NLP 기반 영화 리뷰 감성 분석 모델 파인튜닝과 모델 배포과정

자연어 처리를 활용하여 영화 리뷰의 긍정 및 부정을 판별하는 인공지능 모델을 파인튜닝하는 방법을 소개합니다.

이번 프로젝트에서는 Hugging Face의 AutoModelForSequenceClassification 모델을 활용하여 IMDb 데이터셋을 Fine-Tuning하여 감성 분석 모델을 구축하고, 이를 Hugging Face Hub에 업로드 후 서비스화하는 과정을 다룹니다.

1. 모델 준비

먼저, Hugging Face의 distilbert-base-uncased-finetuned-sst-2-english 모델을 로드합니다.

이 모델은 사전 학습된 감성 분석 모델로, 이를 기반으로 IMDb 데이터셋을 Fine-Tuning하여 영화 리뷰 감성 분석을 수행할 수 있습니다.

from transformers import AutoModelForSequenceClassification, AutoTokenizer, AutoConfig

model_name = 'distilbert-base-uncased-finetuned-sst-2-english'
model = AutoModelForSequenceClassification.from_pretrained(model_name)
tokenizer = AutoTokenizer.from_pretrained(model_name)
config = AutoConfig.from_pretrained(model_name)

2. 데이터셋 로드 및 전처리

IMDb 데이터셋을 Hugging Face의 datasets 라이브러리를 이용하여 로드합니다.

!pip install datasets
from datasets import load_dataset

dataset = load_dataset('imdb')

IMDb 데이터셋은 다음과 같이 구성되어 있습니다:

train: 25,000개 리뷰
test: 25,000개 리뷰
unsupervised: 50,000개 리뷰 (라벨 없음)

데이터셋의 토큰화(Tokenization) 작업을 수행하기 위해 tokenize_function 함수를 정의합니다.

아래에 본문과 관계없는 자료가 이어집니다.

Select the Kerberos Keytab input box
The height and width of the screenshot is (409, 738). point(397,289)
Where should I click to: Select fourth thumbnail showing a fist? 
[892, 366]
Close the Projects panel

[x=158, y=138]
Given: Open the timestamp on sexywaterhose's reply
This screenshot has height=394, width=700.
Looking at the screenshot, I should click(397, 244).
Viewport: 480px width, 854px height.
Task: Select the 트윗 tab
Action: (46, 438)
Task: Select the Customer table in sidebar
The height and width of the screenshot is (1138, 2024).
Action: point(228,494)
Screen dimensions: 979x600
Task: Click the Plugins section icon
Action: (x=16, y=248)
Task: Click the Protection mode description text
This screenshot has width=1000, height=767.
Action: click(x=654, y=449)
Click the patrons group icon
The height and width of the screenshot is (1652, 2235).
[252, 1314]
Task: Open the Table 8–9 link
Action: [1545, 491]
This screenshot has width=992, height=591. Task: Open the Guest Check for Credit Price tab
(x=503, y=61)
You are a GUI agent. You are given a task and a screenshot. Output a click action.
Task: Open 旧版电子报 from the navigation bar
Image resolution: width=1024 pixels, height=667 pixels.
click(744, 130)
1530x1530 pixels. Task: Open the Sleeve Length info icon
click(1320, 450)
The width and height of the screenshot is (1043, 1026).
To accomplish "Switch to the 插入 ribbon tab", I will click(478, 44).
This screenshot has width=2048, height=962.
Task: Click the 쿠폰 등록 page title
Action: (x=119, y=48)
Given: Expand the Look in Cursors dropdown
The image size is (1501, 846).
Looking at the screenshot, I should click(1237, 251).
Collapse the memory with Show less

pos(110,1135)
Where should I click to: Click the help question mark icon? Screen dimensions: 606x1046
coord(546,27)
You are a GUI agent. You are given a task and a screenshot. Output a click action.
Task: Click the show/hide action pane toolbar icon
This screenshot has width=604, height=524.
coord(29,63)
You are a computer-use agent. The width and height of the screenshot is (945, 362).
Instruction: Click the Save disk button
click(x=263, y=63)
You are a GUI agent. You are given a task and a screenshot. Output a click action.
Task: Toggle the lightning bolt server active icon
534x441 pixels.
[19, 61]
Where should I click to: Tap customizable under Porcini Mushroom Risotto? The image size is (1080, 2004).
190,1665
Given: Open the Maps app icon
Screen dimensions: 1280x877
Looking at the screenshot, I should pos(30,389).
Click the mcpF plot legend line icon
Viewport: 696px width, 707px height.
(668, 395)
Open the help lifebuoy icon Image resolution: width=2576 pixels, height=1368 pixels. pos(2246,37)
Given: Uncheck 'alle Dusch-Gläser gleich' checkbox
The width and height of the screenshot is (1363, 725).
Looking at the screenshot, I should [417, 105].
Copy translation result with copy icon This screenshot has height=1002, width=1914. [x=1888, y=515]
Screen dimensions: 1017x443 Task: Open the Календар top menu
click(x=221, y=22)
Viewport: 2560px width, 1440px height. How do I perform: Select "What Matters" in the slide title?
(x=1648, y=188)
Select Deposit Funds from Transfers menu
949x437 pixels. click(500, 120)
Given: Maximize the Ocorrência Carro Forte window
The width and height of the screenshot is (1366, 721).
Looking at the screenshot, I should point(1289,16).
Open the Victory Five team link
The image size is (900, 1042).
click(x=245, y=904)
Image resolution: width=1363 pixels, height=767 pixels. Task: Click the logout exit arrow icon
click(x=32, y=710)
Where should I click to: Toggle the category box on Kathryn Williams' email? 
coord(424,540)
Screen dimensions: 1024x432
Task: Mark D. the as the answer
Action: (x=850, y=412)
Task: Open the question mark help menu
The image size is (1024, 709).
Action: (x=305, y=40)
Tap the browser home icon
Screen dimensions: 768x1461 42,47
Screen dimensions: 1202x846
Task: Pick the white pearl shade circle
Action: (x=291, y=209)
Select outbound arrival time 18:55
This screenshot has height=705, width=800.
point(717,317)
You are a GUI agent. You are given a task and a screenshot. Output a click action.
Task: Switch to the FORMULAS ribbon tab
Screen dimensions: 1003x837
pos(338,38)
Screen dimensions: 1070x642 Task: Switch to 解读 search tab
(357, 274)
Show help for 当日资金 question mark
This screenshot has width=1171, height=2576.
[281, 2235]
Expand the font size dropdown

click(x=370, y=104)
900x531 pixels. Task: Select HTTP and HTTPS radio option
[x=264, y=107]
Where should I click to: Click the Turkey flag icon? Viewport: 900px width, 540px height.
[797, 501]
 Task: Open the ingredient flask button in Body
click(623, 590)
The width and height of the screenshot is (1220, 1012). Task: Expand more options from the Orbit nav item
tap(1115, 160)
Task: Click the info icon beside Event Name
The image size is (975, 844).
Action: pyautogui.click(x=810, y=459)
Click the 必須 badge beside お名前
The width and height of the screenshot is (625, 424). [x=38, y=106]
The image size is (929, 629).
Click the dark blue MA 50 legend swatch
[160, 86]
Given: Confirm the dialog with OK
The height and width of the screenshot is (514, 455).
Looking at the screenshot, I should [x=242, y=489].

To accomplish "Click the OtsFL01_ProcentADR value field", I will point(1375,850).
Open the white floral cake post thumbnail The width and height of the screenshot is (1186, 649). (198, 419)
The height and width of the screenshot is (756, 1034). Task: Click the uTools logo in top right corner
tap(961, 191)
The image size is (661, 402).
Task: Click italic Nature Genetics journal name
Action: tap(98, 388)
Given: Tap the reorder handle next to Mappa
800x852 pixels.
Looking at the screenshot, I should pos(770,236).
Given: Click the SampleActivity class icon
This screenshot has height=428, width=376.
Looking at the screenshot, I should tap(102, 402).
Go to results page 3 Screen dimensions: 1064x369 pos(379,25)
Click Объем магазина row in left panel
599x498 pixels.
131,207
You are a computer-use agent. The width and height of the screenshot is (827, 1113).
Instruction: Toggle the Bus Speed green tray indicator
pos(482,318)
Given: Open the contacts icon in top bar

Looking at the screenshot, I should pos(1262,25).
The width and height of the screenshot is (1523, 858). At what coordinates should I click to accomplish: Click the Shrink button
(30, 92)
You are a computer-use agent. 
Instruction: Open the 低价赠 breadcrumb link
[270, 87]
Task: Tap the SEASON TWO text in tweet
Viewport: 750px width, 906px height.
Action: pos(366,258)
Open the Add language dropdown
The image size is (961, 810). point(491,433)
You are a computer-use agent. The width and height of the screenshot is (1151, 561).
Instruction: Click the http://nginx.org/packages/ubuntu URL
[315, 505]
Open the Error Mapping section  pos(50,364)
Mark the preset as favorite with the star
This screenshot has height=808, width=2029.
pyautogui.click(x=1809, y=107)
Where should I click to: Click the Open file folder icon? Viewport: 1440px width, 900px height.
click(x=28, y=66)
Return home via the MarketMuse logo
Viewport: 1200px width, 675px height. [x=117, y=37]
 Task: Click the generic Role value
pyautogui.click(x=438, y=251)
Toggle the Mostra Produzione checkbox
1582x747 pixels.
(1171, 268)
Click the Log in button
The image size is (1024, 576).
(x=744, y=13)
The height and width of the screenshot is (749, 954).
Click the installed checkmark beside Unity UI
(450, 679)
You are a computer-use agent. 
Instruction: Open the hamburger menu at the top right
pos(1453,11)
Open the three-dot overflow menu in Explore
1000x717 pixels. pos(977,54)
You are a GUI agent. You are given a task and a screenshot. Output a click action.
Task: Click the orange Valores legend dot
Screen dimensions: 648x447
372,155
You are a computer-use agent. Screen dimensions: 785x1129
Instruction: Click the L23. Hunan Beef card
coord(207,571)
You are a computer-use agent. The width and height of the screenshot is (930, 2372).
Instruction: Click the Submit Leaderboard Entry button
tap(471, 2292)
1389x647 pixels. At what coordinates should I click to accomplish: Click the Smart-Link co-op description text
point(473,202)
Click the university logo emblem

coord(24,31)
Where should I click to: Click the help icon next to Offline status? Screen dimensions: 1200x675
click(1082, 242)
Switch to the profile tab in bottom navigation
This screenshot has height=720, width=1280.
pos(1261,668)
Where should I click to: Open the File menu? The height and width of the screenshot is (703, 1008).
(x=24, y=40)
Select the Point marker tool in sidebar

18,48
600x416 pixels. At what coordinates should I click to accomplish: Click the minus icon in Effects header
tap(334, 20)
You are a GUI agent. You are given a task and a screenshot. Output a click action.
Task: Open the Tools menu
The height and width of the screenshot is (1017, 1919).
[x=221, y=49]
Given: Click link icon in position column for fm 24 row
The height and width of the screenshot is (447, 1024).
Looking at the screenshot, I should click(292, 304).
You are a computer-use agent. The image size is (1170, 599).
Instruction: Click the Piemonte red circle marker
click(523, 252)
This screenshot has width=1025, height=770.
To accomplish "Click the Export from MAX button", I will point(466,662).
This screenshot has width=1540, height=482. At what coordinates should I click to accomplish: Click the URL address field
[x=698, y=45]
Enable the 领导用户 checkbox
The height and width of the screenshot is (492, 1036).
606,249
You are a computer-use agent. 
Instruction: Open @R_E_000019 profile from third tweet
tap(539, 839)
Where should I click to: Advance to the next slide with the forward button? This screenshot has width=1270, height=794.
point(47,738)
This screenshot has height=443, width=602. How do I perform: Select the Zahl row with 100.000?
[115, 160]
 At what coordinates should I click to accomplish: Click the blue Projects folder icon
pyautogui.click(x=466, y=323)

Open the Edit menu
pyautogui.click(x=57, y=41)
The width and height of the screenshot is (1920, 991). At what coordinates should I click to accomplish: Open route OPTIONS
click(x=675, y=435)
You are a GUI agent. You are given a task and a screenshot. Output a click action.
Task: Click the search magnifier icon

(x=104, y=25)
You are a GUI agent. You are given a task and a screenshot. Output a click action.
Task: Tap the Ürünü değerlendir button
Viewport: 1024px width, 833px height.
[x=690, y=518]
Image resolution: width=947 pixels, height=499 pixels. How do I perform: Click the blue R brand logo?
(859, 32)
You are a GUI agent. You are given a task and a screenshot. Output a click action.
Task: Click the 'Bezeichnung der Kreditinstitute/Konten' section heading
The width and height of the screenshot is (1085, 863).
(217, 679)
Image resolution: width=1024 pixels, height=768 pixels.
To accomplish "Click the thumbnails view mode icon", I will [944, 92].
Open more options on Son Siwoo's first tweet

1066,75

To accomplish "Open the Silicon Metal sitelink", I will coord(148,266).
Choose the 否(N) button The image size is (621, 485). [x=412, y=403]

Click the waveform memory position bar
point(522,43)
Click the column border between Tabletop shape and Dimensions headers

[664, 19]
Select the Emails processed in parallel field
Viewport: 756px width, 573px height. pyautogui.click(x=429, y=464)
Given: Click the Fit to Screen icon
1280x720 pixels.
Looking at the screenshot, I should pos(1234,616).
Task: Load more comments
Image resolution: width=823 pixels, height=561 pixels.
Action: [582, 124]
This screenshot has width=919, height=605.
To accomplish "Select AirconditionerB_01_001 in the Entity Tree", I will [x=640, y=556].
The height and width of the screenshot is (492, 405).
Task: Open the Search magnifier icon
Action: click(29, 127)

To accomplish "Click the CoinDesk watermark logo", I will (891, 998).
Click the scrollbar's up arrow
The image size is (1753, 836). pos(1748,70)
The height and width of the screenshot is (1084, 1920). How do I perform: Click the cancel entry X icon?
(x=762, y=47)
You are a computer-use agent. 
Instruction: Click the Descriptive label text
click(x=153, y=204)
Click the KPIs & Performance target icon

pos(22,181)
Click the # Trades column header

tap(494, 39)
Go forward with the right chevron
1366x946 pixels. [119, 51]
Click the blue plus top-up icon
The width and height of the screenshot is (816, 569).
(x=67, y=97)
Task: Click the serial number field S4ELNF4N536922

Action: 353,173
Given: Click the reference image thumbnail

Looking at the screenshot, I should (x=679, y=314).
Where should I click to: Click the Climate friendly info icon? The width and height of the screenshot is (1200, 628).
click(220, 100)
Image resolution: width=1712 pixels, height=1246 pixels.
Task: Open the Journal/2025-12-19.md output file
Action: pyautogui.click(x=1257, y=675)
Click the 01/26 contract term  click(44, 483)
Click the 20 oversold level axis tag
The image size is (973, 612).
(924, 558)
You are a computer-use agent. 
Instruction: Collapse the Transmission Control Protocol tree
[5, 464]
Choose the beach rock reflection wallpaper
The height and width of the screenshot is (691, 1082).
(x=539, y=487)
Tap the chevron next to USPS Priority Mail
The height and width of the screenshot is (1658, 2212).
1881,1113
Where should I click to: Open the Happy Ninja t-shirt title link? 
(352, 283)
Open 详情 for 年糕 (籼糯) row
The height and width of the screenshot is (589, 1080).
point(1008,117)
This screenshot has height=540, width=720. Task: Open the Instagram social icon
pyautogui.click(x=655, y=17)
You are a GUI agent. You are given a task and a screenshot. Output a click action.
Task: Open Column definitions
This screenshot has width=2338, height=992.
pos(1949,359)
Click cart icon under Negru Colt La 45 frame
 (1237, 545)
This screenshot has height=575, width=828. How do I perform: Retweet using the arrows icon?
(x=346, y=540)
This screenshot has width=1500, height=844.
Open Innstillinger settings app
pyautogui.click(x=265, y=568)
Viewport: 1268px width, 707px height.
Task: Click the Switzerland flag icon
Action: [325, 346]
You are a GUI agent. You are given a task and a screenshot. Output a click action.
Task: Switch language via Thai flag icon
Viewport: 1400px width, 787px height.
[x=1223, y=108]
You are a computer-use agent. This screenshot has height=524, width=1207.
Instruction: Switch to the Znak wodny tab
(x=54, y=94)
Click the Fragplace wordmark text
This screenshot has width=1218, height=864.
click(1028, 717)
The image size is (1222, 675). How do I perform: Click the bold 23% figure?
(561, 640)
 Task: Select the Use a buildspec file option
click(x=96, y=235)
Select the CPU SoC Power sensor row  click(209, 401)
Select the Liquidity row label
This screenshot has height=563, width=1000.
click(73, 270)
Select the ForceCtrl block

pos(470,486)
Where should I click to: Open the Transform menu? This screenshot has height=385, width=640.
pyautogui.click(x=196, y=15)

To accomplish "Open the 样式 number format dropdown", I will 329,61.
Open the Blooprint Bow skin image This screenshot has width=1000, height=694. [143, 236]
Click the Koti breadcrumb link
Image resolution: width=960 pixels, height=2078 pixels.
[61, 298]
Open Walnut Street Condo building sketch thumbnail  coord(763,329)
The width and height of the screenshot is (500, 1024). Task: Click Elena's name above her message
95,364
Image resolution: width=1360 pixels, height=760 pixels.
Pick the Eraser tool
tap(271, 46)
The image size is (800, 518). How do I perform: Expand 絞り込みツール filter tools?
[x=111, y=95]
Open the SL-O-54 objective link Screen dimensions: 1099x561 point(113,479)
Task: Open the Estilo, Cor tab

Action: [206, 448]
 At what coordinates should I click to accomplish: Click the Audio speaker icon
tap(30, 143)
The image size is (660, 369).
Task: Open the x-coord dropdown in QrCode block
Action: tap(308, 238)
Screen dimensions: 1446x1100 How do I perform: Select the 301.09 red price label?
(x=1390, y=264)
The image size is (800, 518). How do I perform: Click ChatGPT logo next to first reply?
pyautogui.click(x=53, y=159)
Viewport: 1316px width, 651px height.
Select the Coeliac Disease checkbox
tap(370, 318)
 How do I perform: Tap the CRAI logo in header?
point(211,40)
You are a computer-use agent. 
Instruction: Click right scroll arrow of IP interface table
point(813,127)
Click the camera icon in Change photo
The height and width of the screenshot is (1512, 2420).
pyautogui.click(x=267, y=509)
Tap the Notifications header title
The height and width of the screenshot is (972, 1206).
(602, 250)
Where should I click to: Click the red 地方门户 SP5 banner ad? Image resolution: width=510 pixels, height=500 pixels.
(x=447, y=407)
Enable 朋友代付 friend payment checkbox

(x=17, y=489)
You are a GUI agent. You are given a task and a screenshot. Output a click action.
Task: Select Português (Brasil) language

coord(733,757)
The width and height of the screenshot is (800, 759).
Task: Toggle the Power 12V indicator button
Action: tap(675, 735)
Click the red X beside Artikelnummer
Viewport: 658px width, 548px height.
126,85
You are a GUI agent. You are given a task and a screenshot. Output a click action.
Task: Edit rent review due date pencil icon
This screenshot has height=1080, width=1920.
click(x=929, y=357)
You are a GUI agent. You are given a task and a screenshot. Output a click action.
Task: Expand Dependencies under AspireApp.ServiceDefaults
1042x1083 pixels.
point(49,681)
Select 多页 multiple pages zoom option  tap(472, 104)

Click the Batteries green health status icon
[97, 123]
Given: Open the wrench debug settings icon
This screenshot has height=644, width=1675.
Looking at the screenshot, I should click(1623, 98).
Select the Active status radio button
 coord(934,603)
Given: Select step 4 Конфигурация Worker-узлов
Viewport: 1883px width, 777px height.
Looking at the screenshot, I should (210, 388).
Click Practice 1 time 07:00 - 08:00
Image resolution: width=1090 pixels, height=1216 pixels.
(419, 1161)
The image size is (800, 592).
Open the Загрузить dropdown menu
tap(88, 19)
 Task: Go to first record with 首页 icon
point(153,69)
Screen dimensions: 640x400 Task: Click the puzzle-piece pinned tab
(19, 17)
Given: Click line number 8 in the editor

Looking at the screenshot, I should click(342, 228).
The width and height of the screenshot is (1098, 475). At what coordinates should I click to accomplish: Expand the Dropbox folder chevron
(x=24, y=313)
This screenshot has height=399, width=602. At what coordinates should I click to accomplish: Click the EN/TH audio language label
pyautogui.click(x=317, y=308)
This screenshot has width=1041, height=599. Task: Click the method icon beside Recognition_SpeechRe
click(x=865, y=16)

def tokenize_function(examples):
    return tokenizer(examples['text'], padding=True, truncation=True, max_length=128)

tokenized_datasets = dataset.map(tokenize_function, batched=True)

3. 모델 Fine-Tuning 설정

3.1 TrainingArguments 설정

IMDb 데이터셋을 이용해 기존 사전 학습된 모델을 Fine-Tuning하는 과정을 설정합니다.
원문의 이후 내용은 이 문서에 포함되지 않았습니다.